[PATCH v3 2/3] drm/bridge: parade-ps8640: Use regmap APIs

Wed Sep 15 16:41:39 UTC 2021

Hi,

On Tue, Sep 14, 2021 at 7:50 PM Stephen Boyd <swboyd at chromium.org> wrote:
>
> Quoting Doug Anderson (2021-09-14 19:17:03)
> > Hi,
> >
> > On Tue, Sep 14, 2021 at 5:29 PM Stephen Boyd <swboyd at chromium.org> wrote:
> > >
> > > Quoting Philip Chen (2021-09-14 16:28:44)
> > > > diff --git a/drivers/gpu/drm/bridge/parade-ps8640.c b/drivers/gpu/drm/bridge/parade-ps8640.c
> > > > index e340af381e05..8d3e7a147170 100644
> > > > --- a/drivers/gpu/drm/bridge/parade-ps8640.c
> > > > +++ b/drivers/gpu/drm/bridge/parade-ps8640.c
> > > > @@ -368,6 +396,12 @@ static int ps8640_probe(struct i2c_client *client)
> > > >
> > > >         ps_bridge->page[PAGE0_DP_CNTL] = client;
> > > >
> > > > +       ps_bridge->regmap[PAGE0_DP_CNTL] = devm_regmap_init_i2c(client, ps8640_regmap_config);
> > > > +       if (IS_ERR(ps_bridge->regmap[PAGE0_DP_CNTL])) {
> > > > +               return dev_err_probe(dev, PTR_ERR(ps_bridge->regmap[PAGE0_DP_CNTL]),
> > > > +                                    "Error initting page 0 regmap\n");
> > >
> > > This one also doesn't return -EPROBE_DEFER? The dev_err_probe() should
> > > really only be used on "get" style APIs that can defer.
> >
> > Any reason why you say that dev_err_probe() should only be used on
> > "get" style APIs that can defer? Even if an API can't return
> > -EPROBE_DEFER, using dev_err_probe() still (IMO) makes the code
> > cleaner and should be used for any error cases like this during probe.
> > Why?
> >
> > * It shows the error code in a standard way for you.
> > * It returns the error code you passed it so you can make your error
> > return "one line" instead of 2.
>
> I'd rather see any sort of error message in getter APIs be pushed into
> the callee so that we reduce the text size of the kernel by having one
> message instead of hundreds/thousands about "failure to get something".
> As far as I can tell this API is designed to skip printing anything when
> EPROBE_DEFER is returned, and only print something when it isn't that
> particular error code.

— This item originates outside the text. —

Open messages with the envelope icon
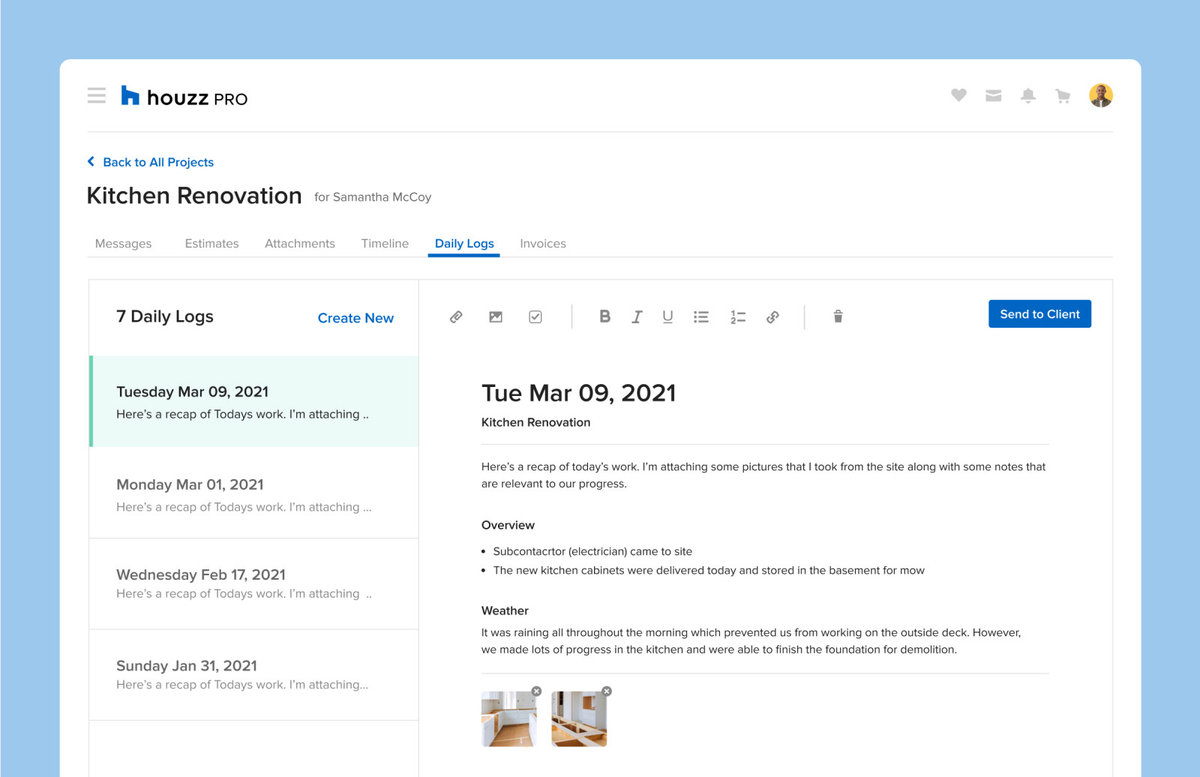1200x777 pixels. [993, 95]
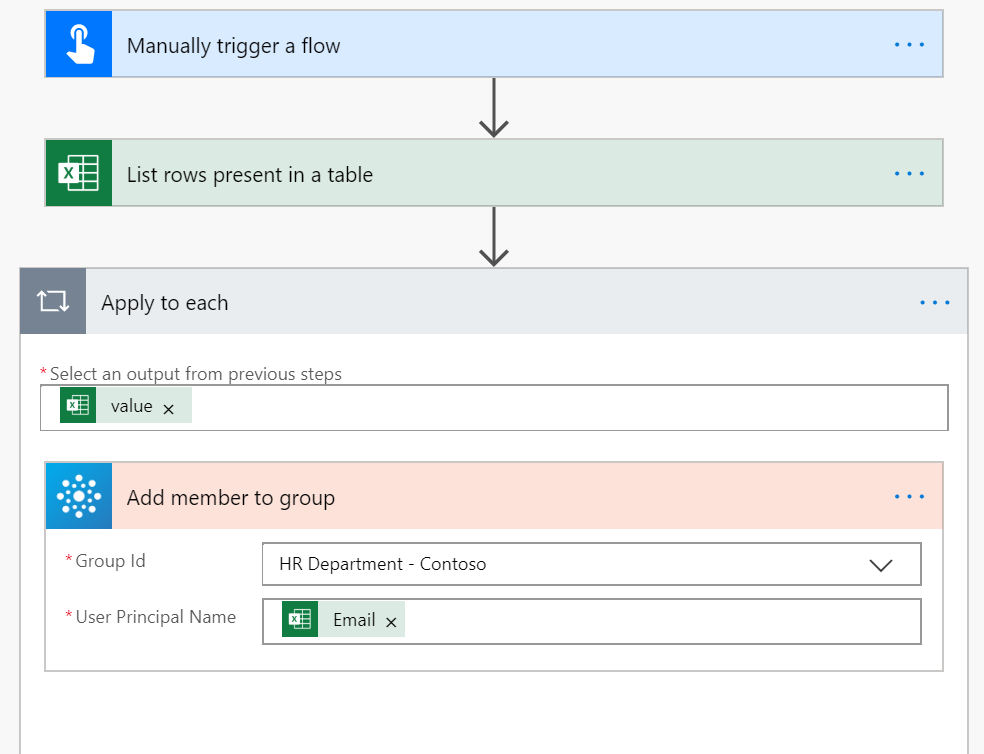
Task: Open options menu for Add member to group
Action: click(909, 497)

The other benefit of this API is it sets the
> deferred reason in debugfs which is nice to know why some device failed
> to probe. Of course now with fw_devlink that almost never triggers so
> the feature is becoming useless.

I guess we need to split this apart into two issues. One (1) is
whether we should be printing errors like this in probe() and the
other (2) is the use of dev_err_probe() for cases where err could
never be -EPROBE_DEFER.

So the argument about reducing the text size for thousands of slightly
different errors is all about (1), right? In other words, you'd be
equally opposed to a change that added a normal error print with
dev_err(), right? IMO, this is a fair debate to have and it comes down
to a choice that has pros and cons. Yes the error messages are not
needed in the normal case and yes they bloat the kernel size, but when
something inevitably goes wrong then you have a way to track it down
instead of trying to guess or having to recompile the code to add
prints everywhere. Often this can give you a quick clue about a
missing Kconfig or a wrongly coded device tree file without tons of
time adding prints and recompiling code. That seems like it's worth
something...

One could also make the argument that if you don't care about all
these similar errors bloating the text segment that it would be pretty
easy to create a new Kconfig: "CONFIG_I_THINK_PROBE_ERRORS_ARE_BLOAT".
If that config is set then it could throw away the strings for every
dev_err_probe() that you compile in.

I'm not so convinced about the argument (2) that dev_err_probe()
should only be used if the error code could be -EPROBE_DEFER. Compare
these two:

Old:
  ret = do_something_that_cant_defer();
  if (ret < 0) {
    dev_err(dev, "The foo failed to bar (%pe)\n", ERR_PTR(ret));
    return ret;
  }

New:
  ret = do_something_that_cant_defer();
  if (ret < 0)
    return dev_err_probe(dev, ret, "The foo failed to bar\n");

It seems clear to me that the "New" case is better. The error code is
printed in a consistent fashion compared to all other error prints and
the fact that it returns the error code makes it cleaner. It's fine
that the error could never be -EPROBE_DEFER. Certainly we could add a
new function called dev_err_with_code() that worked exactly like
dev_err_probe() except that it didn't have special logic for
-EPROBE_DEFER but why?

Also note that the current function is dev_err_probe(), not
dev_err_might_defer(). By the name, it should be useful / OK to use
for any errors that come up in the probe path.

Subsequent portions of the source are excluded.